# [Exercise description]
If a line of the data contains the word "computer", it is counted; report how many such lines there are and nothing else.

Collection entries
------------
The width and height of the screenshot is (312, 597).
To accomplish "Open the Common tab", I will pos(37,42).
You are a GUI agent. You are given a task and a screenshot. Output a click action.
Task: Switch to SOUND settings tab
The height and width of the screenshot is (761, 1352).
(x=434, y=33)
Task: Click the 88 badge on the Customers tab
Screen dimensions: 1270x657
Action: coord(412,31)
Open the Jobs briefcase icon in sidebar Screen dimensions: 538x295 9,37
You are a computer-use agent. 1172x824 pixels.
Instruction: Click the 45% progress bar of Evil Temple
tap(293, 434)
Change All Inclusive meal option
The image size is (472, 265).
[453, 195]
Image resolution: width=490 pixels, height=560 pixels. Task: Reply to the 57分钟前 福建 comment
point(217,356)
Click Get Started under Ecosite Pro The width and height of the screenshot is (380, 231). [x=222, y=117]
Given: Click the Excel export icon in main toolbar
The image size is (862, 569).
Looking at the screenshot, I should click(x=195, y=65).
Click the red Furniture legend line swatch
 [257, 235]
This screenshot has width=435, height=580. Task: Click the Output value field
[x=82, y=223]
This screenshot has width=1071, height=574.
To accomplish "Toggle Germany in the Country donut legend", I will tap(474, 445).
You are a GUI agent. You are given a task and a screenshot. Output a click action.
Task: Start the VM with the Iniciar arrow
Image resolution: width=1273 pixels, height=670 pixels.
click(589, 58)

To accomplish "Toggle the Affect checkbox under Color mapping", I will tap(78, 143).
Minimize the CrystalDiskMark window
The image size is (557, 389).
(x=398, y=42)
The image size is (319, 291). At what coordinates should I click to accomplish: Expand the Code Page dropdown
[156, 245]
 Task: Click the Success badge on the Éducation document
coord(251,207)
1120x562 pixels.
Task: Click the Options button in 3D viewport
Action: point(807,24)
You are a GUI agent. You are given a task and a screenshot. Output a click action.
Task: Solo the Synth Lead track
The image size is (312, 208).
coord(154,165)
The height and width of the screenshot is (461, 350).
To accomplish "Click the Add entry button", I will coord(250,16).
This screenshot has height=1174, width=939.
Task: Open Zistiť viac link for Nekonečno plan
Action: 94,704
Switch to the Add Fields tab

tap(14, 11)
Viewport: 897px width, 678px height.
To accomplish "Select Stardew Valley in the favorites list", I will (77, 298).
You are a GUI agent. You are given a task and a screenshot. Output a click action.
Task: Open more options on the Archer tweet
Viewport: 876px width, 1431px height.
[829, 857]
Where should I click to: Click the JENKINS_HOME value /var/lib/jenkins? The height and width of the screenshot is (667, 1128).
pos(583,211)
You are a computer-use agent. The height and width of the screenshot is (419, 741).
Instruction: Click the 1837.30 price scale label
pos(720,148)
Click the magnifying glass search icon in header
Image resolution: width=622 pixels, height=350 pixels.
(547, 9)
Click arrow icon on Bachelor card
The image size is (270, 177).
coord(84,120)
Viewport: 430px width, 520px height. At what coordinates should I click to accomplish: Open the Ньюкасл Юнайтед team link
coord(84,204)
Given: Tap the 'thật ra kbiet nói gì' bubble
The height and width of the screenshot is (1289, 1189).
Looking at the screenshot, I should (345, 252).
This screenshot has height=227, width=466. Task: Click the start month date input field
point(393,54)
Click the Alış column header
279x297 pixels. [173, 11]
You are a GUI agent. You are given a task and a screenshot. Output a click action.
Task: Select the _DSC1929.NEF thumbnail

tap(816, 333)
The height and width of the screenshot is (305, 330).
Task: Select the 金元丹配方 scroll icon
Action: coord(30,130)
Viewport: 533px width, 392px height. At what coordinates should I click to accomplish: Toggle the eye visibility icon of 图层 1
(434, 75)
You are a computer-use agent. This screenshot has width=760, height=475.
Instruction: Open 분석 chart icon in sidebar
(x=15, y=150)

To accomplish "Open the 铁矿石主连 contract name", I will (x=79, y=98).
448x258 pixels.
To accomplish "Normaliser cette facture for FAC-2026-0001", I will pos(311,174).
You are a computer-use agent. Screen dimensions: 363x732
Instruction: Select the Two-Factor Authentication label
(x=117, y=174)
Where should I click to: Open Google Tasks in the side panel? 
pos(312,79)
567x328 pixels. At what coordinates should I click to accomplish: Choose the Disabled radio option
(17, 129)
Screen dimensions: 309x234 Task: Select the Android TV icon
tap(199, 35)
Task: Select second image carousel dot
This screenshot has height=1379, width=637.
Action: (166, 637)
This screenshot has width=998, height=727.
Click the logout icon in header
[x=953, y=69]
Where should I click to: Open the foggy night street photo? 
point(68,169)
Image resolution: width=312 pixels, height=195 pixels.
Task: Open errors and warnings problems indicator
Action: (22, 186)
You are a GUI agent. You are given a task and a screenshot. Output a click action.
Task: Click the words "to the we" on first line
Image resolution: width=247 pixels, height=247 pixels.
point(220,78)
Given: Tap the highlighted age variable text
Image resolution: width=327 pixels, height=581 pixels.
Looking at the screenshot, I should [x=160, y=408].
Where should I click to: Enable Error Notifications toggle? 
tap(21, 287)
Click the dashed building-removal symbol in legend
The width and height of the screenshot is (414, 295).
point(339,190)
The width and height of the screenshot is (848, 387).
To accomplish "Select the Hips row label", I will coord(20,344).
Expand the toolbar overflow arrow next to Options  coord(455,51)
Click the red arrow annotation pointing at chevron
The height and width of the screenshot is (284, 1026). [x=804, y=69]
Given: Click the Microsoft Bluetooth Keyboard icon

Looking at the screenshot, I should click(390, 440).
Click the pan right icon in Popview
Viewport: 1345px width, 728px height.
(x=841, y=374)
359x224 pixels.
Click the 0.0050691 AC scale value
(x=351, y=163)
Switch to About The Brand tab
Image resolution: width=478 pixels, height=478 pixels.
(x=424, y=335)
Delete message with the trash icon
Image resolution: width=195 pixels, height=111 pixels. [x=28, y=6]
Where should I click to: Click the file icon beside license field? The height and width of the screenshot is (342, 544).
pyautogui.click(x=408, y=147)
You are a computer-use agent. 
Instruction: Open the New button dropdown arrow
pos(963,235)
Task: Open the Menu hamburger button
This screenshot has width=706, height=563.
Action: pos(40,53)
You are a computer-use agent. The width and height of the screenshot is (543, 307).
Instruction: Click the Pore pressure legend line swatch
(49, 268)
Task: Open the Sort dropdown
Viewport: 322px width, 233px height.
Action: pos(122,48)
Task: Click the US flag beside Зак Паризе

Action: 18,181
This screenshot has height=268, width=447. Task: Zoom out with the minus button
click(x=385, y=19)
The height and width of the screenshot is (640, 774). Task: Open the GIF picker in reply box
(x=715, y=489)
------------
# [Task answer]
6